The trade management method has to be planned before a trade is opened. Every profitable trader has a good developed trading plan which contains rules that have to be obeyed in order for it to work successfully. The point of having a trading plan is to follow it precisely every time in terms of the timing, entry and exit rules and of course managing the trade in the meantime. The trade rules are supposed to be devised rationally before you start to trade.
Manual trading is controlled by emotions
Unfortunately when trading manually and real money is on the line, emotions tend to take over the decision making and irrational actions can be taken. The main factors that can affect the trader’s perception of the real picture are fear and greed. After the trade is placed it is very hard to act according to your trade management rules every time.
The most likely scenarios that can happen are these:
Let’s say the market moves in your favor, then you get greedy and you either close the trade to early and lose potential profit, or you let the trade run longer in hope that you double your profit but then it unexpectedly reverses and you lose what you already had.
The other case is that the price moves against you, and acting on your emotions, especially the fear of losing money, you close the trade too early losing potential profit, or even suffer a loss to your account.
In both cases the rules of the trading plan aren’t respected. These scenarios happen very often when trading manually and are impossible to occur when using an expert advisor. Once the trading is automated, all emotional decisions are replaced by the rationality of the EA which works by the entry, exit and trade management rules every single time. As the name implies, all the processes are automatically executed, the EA manages the trades and follows the previously set rules without flaw.
How can automated trade management help you
Manual trading can be very stressful and time consuming. Waiting for all your entry criteria to be fulfilled can take many hours of staring at your screen and then if you don’t act fast you can easily miss an opportunity. The trade management once the trade is opened is a very important part of being a successful trader. That again means carefully observing the market moves. Using automatic trade management in your trading guaranties no missed opportunities as the EA can work all the time without supervision. No need to wait for many hours for the right moment to enter or to adjust your trade, the EA will do all that for you.
Here are several ways how an automated trade management can help you be a more successful trader:
If the market moves in you favor and your trade starts getting profitable, the stop loss can be automatically moved to breakeven, meaning that even if the market moves against you, you have nothing to lose. By using automated trade management you won’t have to waste time waiting to manually move the stop loss to breakeven. This way the risk is nullified, you either have a winning trade or you are back at zero.
Another way that automation can help you have a better trade management and control your risk is by employing trailing stops. As soon as the price starts to move in your direction, the stop loss can be trailed keeping a constant distance from the current price. The stop loss will follow the price all the way until the take profit level, so if either one is hit you will gain profit. By using this method even the worst case scenario means that you will earn some money even if the market turns against you.
Partial closing of a position is also a functionality that an expert advisor can employ, thus reducing the risk of a big loss. For example, if you have a winning position but you are not ready to close it yet, there is an option to close only a part of the position.
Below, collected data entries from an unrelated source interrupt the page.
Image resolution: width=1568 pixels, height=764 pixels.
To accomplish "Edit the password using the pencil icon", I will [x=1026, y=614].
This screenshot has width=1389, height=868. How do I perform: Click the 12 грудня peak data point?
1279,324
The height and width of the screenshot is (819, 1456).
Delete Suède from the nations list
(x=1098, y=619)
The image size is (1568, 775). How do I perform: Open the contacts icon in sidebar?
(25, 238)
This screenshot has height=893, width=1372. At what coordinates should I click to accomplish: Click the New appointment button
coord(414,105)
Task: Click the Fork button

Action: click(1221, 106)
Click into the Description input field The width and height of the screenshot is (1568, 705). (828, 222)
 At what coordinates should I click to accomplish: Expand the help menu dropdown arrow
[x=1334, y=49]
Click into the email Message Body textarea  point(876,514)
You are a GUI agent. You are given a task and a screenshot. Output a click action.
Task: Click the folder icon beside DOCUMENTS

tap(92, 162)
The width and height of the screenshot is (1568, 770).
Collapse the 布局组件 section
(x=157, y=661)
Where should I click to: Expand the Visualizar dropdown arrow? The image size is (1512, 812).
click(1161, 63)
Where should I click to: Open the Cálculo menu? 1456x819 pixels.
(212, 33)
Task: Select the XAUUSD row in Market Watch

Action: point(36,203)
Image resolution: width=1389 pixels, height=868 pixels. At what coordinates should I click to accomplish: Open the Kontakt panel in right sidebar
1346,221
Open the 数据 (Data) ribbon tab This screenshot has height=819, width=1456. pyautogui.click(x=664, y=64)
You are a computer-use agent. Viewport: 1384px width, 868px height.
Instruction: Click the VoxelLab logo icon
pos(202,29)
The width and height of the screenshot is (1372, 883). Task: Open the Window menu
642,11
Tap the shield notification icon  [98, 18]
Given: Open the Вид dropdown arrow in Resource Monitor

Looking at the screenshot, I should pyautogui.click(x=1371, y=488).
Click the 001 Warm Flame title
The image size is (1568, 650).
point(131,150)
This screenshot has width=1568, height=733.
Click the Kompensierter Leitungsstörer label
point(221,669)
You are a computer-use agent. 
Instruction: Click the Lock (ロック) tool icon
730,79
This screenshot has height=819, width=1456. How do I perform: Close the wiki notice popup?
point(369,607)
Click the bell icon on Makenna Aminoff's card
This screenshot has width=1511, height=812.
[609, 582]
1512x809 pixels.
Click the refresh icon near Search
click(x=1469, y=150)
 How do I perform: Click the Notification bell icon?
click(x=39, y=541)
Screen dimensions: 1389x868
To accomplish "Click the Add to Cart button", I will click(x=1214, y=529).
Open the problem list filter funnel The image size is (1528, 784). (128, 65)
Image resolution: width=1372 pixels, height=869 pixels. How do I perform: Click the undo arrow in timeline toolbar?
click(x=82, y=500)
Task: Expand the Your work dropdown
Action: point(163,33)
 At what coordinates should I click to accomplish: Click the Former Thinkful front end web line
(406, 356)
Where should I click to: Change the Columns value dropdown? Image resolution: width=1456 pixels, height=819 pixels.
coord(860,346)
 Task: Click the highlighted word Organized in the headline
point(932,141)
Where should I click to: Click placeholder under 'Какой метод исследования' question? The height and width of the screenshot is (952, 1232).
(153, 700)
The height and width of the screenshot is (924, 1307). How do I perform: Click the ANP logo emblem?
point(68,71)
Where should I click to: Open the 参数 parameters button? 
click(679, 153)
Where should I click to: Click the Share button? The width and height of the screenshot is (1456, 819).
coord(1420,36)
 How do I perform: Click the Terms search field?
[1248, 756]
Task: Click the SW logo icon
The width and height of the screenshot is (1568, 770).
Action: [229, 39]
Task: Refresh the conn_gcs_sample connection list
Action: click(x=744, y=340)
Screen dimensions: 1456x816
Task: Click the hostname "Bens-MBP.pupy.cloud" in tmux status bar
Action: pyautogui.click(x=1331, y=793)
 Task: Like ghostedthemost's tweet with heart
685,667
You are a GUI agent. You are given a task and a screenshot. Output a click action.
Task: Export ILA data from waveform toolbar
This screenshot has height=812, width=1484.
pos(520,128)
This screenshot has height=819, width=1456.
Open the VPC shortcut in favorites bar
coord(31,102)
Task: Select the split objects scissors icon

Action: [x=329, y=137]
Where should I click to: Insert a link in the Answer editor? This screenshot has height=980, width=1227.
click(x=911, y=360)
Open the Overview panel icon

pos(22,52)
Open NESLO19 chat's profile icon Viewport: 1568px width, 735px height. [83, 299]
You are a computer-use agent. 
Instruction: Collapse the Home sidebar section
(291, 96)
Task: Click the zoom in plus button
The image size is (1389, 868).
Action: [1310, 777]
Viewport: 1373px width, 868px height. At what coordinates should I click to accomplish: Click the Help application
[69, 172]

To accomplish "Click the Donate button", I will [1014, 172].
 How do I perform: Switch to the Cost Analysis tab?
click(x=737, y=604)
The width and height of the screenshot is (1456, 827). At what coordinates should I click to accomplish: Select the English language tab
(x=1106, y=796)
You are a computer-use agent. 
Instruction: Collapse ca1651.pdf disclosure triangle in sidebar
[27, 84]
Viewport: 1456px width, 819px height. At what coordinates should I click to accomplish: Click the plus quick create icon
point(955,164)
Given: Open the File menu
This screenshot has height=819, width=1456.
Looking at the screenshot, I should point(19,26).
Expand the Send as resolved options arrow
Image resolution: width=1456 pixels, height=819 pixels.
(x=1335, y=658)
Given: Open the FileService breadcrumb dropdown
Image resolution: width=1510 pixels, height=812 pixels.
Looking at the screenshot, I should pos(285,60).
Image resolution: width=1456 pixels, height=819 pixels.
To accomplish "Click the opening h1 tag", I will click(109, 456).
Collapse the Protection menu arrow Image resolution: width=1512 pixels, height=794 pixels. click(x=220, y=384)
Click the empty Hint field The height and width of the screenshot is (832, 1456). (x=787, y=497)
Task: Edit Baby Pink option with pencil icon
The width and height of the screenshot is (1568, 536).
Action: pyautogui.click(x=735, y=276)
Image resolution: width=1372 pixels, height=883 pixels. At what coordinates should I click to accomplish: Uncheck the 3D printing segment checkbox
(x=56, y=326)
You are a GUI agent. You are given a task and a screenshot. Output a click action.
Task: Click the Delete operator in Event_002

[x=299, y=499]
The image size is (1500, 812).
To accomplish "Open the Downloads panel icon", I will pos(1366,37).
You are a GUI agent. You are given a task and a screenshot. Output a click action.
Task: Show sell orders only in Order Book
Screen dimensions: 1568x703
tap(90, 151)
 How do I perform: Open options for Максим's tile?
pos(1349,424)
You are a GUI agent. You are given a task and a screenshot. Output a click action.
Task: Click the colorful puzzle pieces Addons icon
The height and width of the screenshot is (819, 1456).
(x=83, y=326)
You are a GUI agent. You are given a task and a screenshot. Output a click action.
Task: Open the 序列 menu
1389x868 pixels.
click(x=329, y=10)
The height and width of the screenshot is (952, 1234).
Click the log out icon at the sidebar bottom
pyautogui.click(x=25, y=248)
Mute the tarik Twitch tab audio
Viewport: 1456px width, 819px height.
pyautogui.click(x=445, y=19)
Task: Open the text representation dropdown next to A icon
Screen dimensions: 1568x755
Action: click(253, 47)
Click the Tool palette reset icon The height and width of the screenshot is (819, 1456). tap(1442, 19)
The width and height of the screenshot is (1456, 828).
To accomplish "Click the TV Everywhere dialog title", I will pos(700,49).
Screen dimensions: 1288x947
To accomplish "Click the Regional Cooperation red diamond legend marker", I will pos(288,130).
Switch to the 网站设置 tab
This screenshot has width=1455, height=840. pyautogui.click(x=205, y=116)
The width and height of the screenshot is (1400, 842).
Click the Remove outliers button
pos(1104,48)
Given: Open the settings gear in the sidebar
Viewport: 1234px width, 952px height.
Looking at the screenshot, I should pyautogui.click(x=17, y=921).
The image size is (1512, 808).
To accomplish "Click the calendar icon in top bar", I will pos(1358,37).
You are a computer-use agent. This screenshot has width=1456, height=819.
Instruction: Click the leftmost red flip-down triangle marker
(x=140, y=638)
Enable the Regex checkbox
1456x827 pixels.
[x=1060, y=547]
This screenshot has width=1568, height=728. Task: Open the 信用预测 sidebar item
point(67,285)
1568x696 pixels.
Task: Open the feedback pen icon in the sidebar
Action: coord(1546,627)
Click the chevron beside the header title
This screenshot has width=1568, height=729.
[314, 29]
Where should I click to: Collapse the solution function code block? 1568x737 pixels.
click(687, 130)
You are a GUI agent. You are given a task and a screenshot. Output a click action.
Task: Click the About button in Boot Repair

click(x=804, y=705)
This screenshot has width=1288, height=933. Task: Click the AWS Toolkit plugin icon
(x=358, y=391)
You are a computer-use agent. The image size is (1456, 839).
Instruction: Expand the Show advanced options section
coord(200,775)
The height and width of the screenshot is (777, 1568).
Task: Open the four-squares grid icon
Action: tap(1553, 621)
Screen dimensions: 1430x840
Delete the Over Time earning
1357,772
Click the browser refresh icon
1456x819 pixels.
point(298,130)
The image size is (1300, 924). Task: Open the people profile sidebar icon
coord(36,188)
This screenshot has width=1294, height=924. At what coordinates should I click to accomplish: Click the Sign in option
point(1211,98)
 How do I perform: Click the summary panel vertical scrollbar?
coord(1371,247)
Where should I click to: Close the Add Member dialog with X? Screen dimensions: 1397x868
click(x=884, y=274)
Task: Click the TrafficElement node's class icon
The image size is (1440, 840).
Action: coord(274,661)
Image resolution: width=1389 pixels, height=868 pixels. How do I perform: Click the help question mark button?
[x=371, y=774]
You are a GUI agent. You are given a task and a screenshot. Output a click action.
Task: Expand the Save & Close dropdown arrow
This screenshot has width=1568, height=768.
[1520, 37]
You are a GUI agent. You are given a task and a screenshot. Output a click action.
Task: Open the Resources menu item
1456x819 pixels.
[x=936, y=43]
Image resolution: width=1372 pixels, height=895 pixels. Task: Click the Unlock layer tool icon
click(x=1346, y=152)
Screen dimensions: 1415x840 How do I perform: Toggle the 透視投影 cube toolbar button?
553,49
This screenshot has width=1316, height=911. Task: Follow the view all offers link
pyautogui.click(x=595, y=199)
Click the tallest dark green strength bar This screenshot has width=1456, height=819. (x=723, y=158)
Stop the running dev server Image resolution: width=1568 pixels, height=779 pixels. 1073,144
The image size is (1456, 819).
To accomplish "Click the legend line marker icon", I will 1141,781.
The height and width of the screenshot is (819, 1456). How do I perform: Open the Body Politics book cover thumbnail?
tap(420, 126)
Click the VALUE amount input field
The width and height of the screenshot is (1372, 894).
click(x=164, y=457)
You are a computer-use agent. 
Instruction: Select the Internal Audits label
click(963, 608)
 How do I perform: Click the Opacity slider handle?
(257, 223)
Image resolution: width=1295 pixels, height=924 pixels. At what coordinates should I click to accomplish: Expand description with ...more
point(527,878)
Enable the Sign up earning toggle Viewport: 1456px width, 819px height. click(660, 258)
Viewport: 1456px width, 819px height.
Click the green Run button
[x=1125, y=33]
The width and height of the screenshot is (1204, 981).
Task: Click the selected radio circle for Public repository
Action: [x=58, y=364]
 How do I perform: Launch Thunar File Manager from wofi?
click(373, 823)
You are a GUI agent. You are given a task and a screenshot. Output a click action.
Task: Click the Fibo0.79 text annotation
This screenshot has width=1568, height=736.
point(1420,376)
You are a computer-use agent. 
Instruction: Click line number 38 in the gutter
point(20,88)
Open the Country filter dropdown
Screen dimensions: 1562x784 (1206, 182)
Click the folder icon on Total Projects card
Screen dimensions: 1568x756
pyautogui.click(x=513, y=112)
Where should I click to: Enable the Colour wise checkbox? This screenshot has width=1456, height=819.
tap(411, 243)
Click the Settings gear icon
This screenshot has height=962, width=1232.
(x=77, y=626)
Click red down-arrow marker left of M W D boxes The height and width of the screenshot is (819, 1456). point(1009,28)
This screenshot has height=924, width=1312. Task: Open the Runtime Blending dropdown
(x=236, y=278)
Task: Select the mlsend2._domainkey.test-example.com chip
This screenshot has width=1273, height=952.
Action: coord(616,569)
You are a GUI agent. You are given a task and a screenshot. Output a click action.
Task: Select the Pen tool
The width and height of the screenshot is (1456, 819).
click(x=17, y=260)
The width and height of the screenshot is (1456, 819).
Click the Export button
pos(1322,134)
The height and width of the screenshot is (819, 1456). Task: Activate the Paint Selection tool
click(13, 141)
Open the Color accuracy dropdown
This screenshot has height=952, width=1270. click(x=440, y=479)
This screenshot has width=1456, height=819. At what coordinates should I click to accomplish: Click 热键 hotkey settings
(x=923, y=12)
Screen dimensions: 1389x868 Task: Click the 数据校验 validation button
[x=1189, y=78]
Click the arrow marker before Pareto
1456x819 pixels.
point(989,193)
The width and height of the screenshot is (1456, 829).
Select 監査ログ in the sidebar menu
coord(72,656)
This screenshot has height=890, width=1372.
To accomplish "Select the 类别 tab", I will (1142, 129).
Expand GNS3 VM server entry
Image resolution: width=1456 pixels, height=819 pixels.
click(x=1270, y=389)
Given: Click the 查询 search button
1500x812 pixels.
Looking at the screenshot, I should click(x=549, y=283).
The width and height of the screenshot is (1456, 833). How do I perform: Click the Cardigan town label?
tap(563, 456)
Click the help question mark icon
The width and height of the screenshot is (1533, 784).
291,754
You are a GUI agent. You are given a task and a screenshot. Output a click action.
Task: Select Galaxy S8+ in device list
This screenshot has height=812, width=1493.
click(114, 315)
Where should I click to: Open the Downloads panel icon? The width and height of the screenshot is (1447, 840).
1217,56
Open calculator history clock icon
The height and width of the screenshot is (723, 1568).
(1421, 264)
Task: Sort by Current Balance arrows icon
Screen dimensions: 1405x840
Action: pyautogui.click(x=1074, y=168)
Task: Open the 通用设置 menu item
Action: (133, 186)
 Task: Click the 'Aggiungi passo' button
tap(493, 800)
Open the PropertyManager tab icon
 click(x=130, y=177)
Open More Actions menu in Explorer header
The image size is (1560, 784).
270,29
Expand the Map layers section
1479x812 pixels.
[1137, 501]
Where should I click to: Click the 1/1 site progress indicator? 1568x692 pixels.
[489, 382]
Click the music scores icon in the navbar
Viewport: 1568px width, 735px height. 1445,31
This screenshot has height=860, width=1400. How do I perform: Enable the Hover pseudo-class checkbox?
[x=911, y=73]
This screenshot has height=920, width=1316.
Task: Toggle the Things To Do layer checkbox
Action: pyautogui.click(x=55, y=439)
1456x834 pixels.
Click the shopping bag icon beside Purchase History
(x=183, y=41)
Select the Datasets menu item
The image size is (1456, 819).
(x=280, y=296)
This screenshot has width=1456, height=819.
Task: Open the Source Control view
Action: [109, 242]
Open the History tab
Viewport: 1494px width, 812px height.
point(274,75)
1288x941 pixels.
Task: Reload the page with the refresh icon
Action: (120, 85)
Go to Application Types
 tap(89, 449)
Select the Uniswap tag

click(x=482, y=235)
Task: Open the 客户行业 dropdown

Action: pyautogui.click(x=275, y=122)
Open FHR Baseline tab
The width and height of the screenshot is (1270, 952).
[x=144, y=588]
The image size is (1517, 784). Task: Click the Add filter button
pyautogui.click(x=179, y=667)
This way, one part of the profit is being secured and the other part is left open, greatly decreasing the risk of a big loss.
One more useful thing that an EA can do is minimize the risk by calculating the capital at risk per trade before entering the market. The general rule in trading is to risk only 1-2% of your total account balance per trade. By using automated managing, the expert advisor can take a look at your account balance and calculate the lot size accordingly without taking unnecessary risks.
Having a good risk to reward ratio is imperative to your trading success. That ratio can be easily determined before placing the trade by using automation. As a result, the stop loss and take profit levels will be calculated and set properly. The general idea here is to use R:R of at least 2:1 or 3:1, meaning that you take the risk of losing $50 for the chance of winning $150. This significantly increases your chances of being profitable in the long term.
These are some of the advantages that using automatic trade management has over manual and it can actually help you to become a better trader. All these functionalities can be included in an expert advisor, helping you to considerably decrease the risk of losing your money.
Having the discipline of sticking to the trading rules when real money is at risk can be the hardest part of trading. That’s where automated trade management has the biggest advantage. You can be sure that the trading rules will be followed every single without worrying about a thing.